- _WORK INSTRUCTIONS_:
Update the entries below by swapping each "GUI agent" for "screen assistant", keeping every other part the same.

- _DATA FOR THE TASK_:
================================

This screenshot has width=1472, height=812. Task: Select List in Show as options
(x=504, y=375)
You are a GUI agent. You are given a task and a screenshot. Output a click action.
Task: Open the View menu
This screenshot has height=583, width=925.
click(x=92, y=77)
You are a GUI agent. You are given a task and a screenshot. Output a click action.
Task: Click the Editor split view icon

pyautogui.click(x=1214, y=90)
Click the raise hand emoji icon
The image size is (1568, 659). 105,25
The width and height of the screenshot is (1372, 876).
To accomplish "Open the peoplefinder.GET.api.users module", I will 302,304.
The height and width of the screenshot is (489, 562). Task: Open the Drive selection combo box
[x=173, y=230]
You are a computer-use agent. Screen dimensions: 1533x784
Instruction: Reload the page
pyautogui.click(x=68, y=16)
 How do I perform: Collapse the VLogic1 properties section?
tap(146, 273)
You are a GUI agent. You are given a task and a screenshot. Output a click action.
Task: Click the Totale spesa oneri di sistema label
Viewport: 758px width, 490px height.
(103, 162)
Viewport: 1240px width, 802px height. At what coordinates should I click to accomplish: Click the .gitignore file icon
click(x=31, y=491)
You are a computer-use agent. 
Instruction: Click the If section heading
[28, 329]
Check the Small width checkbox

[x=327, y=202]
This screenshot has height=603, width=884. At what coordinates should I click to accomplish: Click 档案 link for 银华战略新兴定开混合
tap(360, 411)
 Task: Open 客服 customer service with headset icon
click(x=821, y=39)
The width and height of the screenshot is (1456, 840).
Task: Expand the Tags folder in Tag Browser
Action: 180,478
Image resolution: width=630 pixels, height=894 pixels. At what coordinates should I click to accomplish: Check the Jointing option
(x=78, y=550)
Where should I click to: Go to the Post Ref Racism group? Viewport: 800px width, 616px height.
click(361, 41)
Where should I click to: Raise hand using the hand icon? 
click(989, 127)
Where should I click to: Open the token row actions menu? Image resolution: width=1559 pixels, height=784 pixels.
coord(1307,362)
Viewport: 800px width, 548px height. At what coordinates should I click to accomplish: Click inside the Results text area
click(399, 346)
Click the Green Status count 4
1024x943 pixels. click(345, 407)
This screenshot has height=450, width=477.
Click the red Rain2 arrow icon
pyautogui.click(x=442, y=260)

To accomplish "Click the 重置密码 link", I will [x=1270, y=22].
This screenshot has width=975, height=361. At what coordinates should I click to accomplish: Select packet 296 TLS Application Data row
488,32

================================

- _FINAL ANSWER_:
This screenshot has width=1472, height=812. Task: Select List in Show as options
(x=504, y=375)
You are a screen assistant. You are given a task and a screenshot. Output a click action.
Task: Open the View menu
This screenshot has height=583, width=925.
click(x=92, y=77)
You are a screen assistant. You are given a task and a screenshot. Output a click action.
Task: Click the Editor split view icon

pyautogui.click(x=1214, y=90)
Click the raise hand emoji icon
The image size is (1568, 659). 105,25
The width and height of the screenshot is (1372, 876).
To accomplish "Open the peoplefinder.GET.api.users module", I will 302,304.
The height and width of the screenshot is (489, 562). Task: Open the Drive selection combo box
[x=173, y=230]
You are a computer-use agent. Screen dimensions: 1533x784
Instruction: Reload the page
pyautogui.click(x=68, y=16)
 How do I perform: Collapse the VLogic1 properties section?
tap(146, 273)
You are a screen assistant. You are given a task and a screenshot. Output a click action.
Task: Click the Totale spesa oneri di sistema label
Viewport: 758px width, 490px height.
(103, 162)
Viewport: 1240px width, 802px height. At what coordinates should I click to accomplish: Click the .gitignore file icon
click(x=31, y=491)
You are a computer-use agent. 
Instruction: Click the If section heading
[28, 329]
Check the Small width checkbox

[x=327, y=202]
This screenshot has height=603, width=884. At what coordinates should I click to accomplish: Click 档案 link for 银华战略新兴定开混合
tap(360, 411)
 Task: Open 客服 customer service with headset icon
click(x=821, y=39)
The width and height of the screenshot is (1456, 840).
Task: Expand the Tags folder in Tag Browser
Action: 180,478
Image resolution: width=630 pixels, height=894 pixels. At what coordinates should I click to accomplish: Check the Jointing option
(x=78, y=550)
Where should I click to: Go to the Post Ref Racism group? Viewport: 800px width, 616px height.
click(361, 41)
Where should I click to: Raise hand using the hand icon? 
click(989, 127)
Where should I click to: Open the token row actions menu? Image resolution: width=1559 pixels, height=784 pixels.
coord(1307,362)
Viewport: 800px width, 548px height. At what coordinates should I click to accomplish: Click inside the Results text area
click(399, 346)
Click the Green Status count 4
1024x943 pixels. click(345, 407)
This screenshot has height=450, width=477.
Click the red Rain2 arrow icon
pyautogui.click(x=442, y=260)

To accomplish "Click the 重置密码 link", I will [x=1270, y=22].
This screenshot has width=975, height=361. At what coordinates should I click to accomplish: Select packet 296 TLS Application Data row
488,32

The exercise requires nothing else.